John Schell moved to the cement patio in the backyard of a suburban home here to make his speech to people who had gathered at a party to meet him. He started with what was probably on most people's minds: his age, which is 31.
"People say I'm too young to be attorney general," he said. "I like to remind them that I'm the same age Sarge Reynolds was when he was elected lieutenant governor and I have the same years of experience Andy Miller had when he was first elected" attorney general.
Schell, who is running agaist Dels. Edward E. Lane, John L. Melnick and Erwin S. (Shad) Solomon for the Democratic nomination for attorney general in the June 14 primary, does indeed look young. He sometimes gives the impression he is running for senior class president instead of for one of the only three elected statewide offices.
But one of the surprises of this campaign is that Schell has created as much interest as he has. He has received the endorsement of significant black groups, as well as enough pockets of support to convince him that he has a chance to win.
Since Schell was virtually unknown when he started his campaign, his inroad into the state's so-called liberal voting bloc has impressed many, although he still is considered to be an underlog in the race.
Still, Schell has found the campaign somewhat difficult. Some groups are less acessible to him, he has learned, since he is not a member of the General Assembly with its network of supportive legislator-to-legislator relationships. He also said the generally unorganized Democratic Party in the state concerns him and that one of his long-range goals is to help make it more efficient.
There are no bumper stickers or chartered airplanes in the Schell campaign. With less than $50,000, he will have a smaller budget than any of the other candidates. He travels in an Audi station wagon littered with brochures and candy wrappers.Accompanied by one worker, he shares the driving. Schell estimates he has driven about 20,000 miles to meetings, picnics an other political events around Virginia.
What seems to impress the voters is his aggressively anti-utility approach. He talks to audiences about his experience as a lawyer for different consumer groups arguing against rate increases for telephone or electricity service.
One of his first priorities as attorney general, he says, would be to ask the General Assembly to finance a larger staff for the consumer protection division of the attorney general's office. He says this funding has been thwarted by one of his opponents, Lane, who is chairman of the House Appropriations Committee.

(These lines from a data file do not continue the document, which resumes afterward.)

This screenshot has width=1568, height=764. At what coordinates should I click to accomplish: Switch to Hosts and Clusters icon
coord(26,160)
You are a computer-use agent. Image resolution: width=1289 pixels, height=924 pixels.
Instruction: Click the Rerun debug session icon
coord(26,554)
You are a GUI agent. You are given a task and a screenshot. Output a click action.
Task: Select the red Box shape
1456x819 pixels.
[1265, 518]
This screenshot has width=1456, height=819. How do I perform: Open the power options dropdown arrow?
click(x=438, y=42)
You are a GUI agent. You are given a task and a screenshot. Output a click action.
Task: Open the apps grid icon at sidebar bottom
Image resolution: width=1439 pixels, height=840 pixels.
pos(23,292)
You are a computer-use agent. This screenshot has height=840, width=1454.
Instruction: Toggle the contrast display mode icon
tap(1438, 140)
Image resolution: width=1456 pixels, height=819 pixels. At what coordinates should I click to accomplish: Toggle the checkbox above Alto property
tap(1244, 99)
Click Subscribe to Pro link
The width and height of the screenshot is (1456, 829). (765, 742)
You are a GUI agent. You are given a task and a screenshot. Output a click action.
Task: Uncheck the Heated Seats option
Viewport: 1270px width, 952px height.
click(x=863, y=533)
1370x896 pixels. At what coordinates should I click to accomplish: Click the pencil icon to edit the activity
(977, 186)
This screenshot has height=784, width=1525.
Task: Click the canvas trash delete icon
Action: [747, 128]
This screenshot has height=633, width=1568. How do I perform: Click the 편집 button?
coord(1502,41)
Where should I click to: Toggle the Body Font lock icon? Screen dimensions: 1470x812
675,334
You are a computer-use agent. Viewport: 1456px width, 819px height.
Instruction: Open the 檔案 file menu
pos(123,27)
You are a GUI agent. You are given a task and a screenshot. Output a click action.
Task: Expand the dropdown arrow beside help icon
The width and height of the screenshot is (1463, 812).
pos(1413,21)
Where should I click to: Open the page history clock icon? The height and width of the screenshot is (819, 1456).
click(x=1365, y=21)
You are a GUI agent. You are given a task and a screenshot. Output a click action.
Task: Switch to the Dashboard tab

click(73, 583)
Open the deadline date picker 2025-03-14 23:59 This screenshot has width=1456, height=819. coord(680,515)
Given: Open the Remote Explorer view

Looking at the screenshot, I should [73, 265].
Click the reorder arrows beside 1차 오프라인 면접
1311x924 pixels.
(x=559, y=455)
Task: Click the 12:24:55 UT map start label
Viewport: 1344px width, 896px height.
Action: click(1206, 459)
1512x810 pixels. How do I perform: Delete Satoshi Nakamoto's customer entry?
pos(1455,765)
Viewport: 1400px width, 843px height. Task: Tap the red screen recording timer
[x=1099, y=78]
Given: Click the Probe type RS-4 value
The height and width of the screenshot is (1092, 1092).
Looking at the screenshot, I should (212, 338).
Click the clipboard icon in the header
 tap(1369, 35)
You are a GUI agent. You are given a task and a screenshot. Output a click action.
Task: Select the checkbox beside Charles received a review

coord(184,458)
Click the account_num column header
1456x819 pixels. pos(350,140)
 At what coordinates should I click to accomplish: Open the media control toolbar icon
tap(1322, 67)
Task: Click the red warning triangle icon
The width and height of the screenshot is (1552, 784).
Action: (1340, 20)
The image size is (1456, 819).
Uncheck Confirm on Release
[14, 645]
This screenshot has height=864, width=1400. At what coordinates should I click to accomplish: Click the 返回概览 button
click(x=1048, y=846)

He also rails against the utility-regulating State Corporation Commission. "The economic lifeblood of our state is sitting in the hands of these people," he says, "who all happen to be lawyers. They all happen to be white male lawyers and they all happen to be from Richmond."
In addition to making the SCC more diverse in its composition, Schell said he would work for the passage of legislation that has already been introduced to change the commission's procedures.
Schell, who has been on leave from a Washington law firm since February to campaign full time, speaks with an articulate energy, colored with the down-home accent of his native Alabama. He said he thinks he can "galvanize people around issues" with this energy and is thus electable in November. He said he views the job of attorney general as "being the people's lawyer," and says he would also fight to get administrative procedures that allow regular citizen involvement in governmental decision-making.